## Text section
####DATA VISUALISATION USING ggplot2 PACKAGE IN R####
#OVERVIEW
#ggplot2 is a "grammar of graphics" which enable us to make graphs/plots
#using three basic components:-
#1. Data
#2. geom: visual marks which represents data points. Includes aesthestic (aes) properties such as size, color, etc
#3. coordinate system
#*Note*: mtcars dataset has been used in this code for illustrations.
#*STRUCTURE OF THE CODE*
#1. generic codes
#2. Visualisation of one variable (X)
#2.1 Continous variable
#2.2 Discrete variable/ Categorical variable
#3. Visualisation of two variables (X and Y)
#3a. Both continous variables (Continous X, Continous Y)
#3b. One discrete and one continous variable (Discrete X, COntinous Y)
#3c. Both discrete variables (Discrete X, Discrete Y)
#4. Visualisation of three variables
#5. Position adjustments
#6. Facet plots
#7. Labels
#8. Legends
#9. Zooming
#load library
library(tidyverse)
## -- Attaching packages ----------------------------------------- tidyverse 1.2.1 --
## v ggplot2 3.1.1 v purrr 0.3.2
## v tibble 2.1.1 v dplyr 0.8.0.1
## v tidyr 0.8.3 v stringr 1.4.0
## v readr 1.3.1 v forcats 0.4.0
## -- Conflicts -------------------------------------------- tidyverse_conflicts() --
## x dplyr::filter() masks stats::filter()
## x dplyr::lag() masks stats::lag()
#### 1. Generic codes for data visualisation using ggplot2:-####
#ggplot(data, aes(x = .., y = ..)) +
# fun (aes(color = ...)) + #adding layers with layer specific mappings (can be multiple)
# fun ()) #additional elements in the plot. example theme_bw()
#To see the last plot
#last_plot()
#To save the plot
#ggsave("name_plot.png", width = .., height = ..)
#### 2. Visualisation of one variable (X)####
# 2.1 One continous variable
# visualisation of one continous variable can be done using following functions:-
#histogram (geom_histogram),
#frequency polygon (geom_freqpoly)
#dotplot (geom_dotplot)
#smoothened histogram (geom_density)
#Its a good habit to create and save first part of the generic code
#To create first part of the generic code and saving it
#ggplot(data, aes(x = .., y = ..))
f = ggplot(mtcars, aes(x = mpg))
#To create a histogram
#divide the x axis into intervals using "binwidth" or "bins" function
#binwidth fun is used to decide the width of each interval
#bin fun is used to decide the number of class intervals
# To create histogram using "binwidth" fun..

## Source excerpt
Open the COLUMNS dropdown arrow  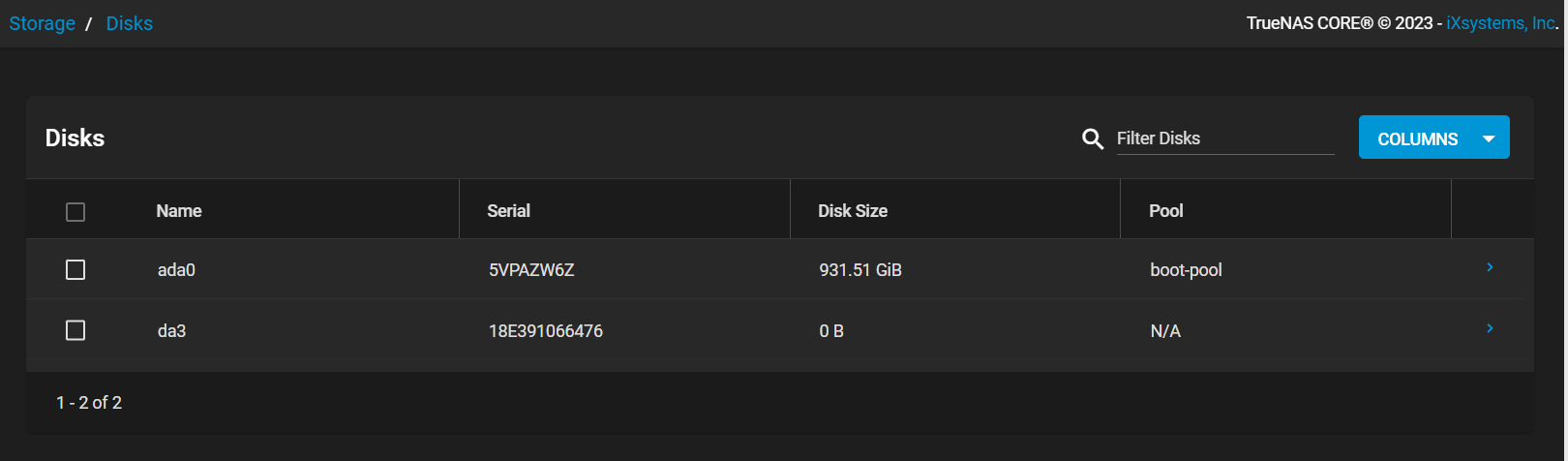click(x=1489, y=138)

## Stated problem A
Check each statement against the ggplot2 tutorial. For each, answer yes or no and quote the words that decide it.
(i) The tutorial uses the mtcars dataset for its illustrations.
(ii) The tutorial says binwidth sets the number of class intervals.
(iii) The tidyverse load lists ggplot2 version 3.1.1.
## Stated problem B
In the ggplot2 tutorial, which function is listed for making a frequency polygon?

## Full output A
(i) Yes: "mtcars dataset has been used in this code for illustrations."
(ii) No: "binwidth fun is used to decide the width of each interval"
(iii) Yes: "v ggplot2 3.1.1"

## Full output B
geom_freqpoly